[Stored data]
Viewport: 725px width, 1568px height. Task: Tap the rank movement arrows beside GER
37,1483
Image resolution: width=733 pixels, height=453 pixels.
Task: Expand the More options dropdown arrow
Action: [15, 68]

WHAT TO DO
The whole of the data is to be returned with every line intact.

ANSWER TO THE EXERCISE
Viewport: 725px width, 1568px height. Task: Tap the rank movement arrows beside GER
37,1483
Image resolution: width=733 pixels, height=453 pixels.
Task: Expand the More options dropdown arrow
Action: [15, 68]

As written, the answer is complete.